An Episcopal Church in the Anglo-Catholic Tradition Where All Are Welcome

The Fourteenth Sunday after Pentecost (Proper 18B)
6 September 2009

A Sermon Preached by the Rev’d Dr Andrew C. Blume

Grant us, O Lord, we pray thee, to trust in thee with all our heart; seeing that, as thou dost alway resist the proud who confide in their own strength, so thou dost not forsake those who make their boast of thy mercy; through Jesus Christ our Lord, who liveth and reigneth with thee and the Holy Spirit, one God, now and for ever. Amen.

Isaiah 35:4-7a
Psalm 146
James 1:17-27
Mark 7:31-37

Jesus heals the deaf mute and the people proclaim, “He has done all things well; he even makes the deaf hear and the dumb speak.” The passage from Mark that we heard this morning is often talked about in metaphorical terms. In lots of ways it is easier. Rather than talking about Jesus’ power to heal the sick, we associate the deaf, and in other healing stories, and the blind with people of no faith. We are told that Jesus makes people see and hear things that they would not otherwise see; that Jesus makes people see and hear the power of God active in their lives. Jesus opens people’s eyes and ears to the love of God, he opens people’s mouths so that they may proclaim what God has done, proclaim Jesus as the Christ. And in many ways, there is nothing wrong with this interpretation. It helps people like you and me put ourselves into the place of the deaf mute whom Jesus heals. It shows that those who do not yet have the faith of Christ may, through Jesus’ power, come to the knowledge and love of God.

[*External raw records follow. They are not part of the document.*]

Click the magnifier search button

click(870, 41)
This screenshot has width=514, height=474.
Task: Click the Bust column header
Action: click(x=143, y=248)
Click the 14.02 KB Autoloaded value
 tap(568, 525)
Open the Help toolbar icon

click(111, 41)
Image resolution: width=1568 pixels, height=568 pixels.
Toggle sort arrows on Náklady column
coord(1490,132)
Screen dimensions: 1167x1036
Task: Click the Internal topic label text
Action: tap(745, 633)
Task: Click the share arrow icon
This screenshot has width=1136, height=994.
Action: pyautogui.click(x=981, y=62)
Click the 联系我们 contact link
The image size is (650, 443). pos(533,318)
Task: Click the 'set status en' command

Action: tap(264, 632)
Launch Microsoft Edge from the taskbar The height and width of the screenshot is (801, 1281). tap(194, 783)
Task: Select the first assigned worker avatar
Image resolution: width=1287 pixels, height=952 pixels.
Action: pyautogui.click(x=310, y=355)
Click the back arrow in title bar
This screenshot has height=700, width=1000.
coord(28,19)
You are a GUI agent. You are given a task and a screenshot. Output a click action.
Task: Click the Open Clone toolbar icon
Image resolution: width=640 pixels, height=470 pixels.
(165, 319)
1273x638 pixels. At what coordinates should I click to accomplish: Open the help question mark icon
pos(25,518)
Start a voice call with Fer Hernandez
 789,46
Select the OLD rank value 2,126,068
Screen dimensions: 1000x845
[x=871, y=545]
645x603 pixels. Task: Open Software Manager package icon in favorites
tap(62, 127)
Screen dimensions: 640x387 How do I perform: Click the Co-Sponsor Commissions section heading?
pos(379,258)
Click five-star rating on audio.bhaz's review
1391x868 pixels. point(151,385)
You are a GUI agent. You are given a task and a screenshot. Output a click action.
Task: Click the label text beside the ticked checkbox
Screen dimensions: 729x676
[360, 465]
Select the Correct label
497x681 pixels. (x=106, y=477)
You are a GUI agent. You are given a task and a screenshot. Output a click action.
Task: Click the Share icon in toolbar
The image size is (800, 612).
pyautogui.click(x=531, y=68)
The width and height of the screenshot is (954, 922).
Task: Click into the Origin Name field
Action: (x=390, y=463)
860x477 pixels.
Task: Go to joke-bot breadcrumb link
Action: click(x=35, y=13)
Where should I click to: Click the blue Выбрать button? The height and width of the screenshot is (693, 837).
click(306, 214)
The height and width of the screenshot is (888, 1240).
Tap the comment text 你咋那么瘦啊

Mark, however, was not thinking in metaphorical terms. Mark had no doubt that Jesus went around the country of Tyre and Sidon healing the sick, cleansing lepers, opening the eyes of the blind, and unstopping the ears of the deaf so that even those deaf from birth might speak. Mark had no doubt in the actual physical nature of Jesus’ work as a healer. Mark believed that such infirmitiy was something caused by the powers of the cosmos, that illness was something that separated people from God. Jesus, therefore, is the one, the Christ, God’s anointed one, who has powers over the most profound forces of the Cosmos. And although people may not have recognised this power in Jesus, those cosmic forces did recognise it. Those cosmic forces knew who Jesus was and what he had come to do. Those cosmic forces responded to Jesus’ power, Jesus’ cosmic power, and the people were healed of their infirmities.

Jesus’ power to heal, really heal, was a sign into creation of his identity as the “Son of God,” a reality only recognised by humans at the end of Mark’s story, only recognised by the Roman Centurion when Jesus was hanging from the Cross. Only then, after Jesus’ death and resurrection did humans really see him in the way that the cosmic forces saw him from the beginning. Mark was keen on showing how Jesus’ power was evident in his work of healing, how the the great forces of the cosmos saw this plainly, how people were slow to recognise this, but that now in his day, in our day, the Gospel is spreading, that the Good News of the Son of God and his power to reconcile and heal, is at work and visible to all the world.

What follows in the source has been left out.